The race may have begun at 6:00 a.m., yet the team was formed over post-race tacos and beer a year ago. We had just wrapped up the 2024 Ville to Ville Craft Brew Relay Race, running 72 miles from Asheville, North Carolina, to Greenville, South Carolina. Tipping back beers and reminiscing over the grueling day of rolling mountain hills, high heat and humidity, and laughing at our potential new team name “Eat, Die, or Growl at Someone,” the five of us looked around the table and were in total agreement—we were definitely doing this again!
Fast forward to 2025, our team is now complete: BAMRBassadors Brandi, Lynn, Marissa, Stacy, team captain Alison, me, and our aptly named sherpa driver, Charity. A less-punchy team name (Winded), new team members, and a dedicated chauffeur mean we are ready to tackle this year’s course!
Rain earlier in the week brought a cold front that created perfect running weather. It has been a hard year for western N.C. and the upstate region of S.C. In September, Hurricane Helene pummeled the region and just a few short weeks ago, both regions endured wildfires. The race course was definitely impacted by hurricane damage, but fortunately we received notice that the fires did not alter the course.
Each team member takes on two legs of varying distance and terrain. The legs are rated 1-10 (easy to hard) based on distance and accent. Despite running “downhill” from Asheville, every leg has an uphill, including an uphill start! (The injustice!) The course meanders quiet mountain roads, serving up lovely early spring scenery, including new leaves on the trees that offer some shade.
As each gal is pounding the pavement, the rest of us quickly navigate from one transition point to the other—which is where the real shenanigans occur. Six middle-aged women in a Chevy Suburban for 12+ hours turn us into a gaggle of teenagers, except with life experience, credit cards, and stretch marks. We stop at road-side coffee shops and a grocery store for caffeine and fuel. (Pringles and Twizzlers are team faves!) We gab about everything, starting with our kids, families, and past races.
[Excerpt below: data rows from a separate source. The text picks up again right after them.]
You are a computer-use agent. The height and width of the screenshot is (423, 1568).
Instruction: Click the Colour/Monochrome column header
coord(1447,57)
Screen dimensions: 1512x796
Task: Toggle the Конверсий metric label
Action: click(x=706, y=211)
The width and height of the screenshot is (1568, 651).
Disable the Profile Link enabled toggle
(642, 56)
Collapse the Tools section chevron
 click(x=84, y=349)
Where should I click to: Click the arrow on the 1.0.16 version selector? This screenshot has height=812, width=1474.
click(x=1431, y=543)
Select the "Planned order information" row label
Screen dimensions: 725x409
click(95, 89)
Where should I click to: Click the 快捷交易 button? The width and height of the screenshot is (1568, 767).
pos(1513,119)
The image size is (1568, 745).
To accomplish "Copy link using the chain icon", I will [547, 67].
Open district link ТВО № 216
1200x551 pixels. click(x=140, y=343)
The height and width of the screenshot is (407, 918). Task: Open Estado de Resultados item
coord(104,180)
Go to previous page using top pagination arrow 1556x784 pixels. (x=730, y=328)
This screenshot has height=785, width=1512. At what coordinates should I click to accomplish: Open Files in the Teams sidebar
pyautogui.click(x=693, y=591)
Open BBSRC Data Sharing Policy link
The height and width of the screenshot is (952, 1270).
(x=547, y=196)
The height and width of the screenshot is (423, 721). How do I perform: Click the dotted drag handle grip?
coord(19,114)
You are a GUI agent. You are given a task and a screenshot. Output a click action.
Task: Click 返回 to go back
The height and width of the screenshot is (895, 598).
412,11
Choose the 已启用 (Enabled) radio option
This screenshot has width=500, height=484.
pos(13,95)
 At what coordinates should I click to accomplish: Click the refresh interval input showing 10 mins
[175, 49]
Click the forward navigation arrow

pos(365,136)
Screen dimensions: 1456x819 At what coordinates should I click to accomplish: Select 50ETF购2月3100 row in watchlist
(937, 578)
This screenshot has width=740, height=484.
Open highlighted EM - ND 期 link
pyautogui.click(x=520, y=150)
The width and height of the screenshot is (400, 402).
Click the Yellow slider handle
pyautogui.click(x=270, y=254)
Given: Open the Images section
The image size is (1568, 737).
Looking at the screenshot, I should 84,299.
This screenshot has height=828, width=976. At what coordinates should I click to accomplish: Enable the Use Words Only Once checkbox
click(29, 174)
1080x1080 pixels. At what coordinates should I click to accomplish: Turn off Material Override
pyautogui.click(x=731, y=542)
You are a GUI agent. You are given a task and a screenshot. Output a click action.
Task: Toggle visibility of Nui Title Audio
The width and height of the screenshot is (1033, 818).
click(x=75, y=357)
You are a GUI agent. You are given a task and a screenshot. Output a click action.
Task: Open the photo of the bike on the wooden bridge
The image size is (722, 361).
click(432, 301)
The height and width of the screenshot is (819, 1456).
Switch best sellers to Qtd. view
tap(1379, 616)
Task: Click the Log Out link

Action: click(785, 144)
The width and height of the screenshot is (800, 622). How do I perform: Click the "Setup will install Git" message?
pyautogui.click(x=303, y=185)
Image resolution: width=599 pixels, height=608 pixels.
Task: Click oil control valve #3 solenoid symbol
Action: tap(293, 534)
The conversations turn to jokes, then give way to flat-out silliness.
As each runner returns from her leg, we catch her up on all the conversation she missed—from Terry’s crack (a misunderstood reference to a local road named Terry’s Gap Road) to meat raffles (apparently a thing in the Midwest). None of it makes sense post-race (or in this post!), yet it does if you’ve ever traveled in a small space for a long period of time and know how anything and everything becomes funny. By the last transition, the car looks as if ravaged by a bunch of kids, with sports gear and crumbs everywhere.
As we get closer to Greenville, the air is warmer, the conversations are more uproarious, and our legs are tired. Not fully “Winded,” our team crosses the finish line and celebrates with photos and medals. Afterward, we end up right where we started a year ago: same restaurant, same sense of accomplishment and unadulterated joy, and same final thought—let’s do it again!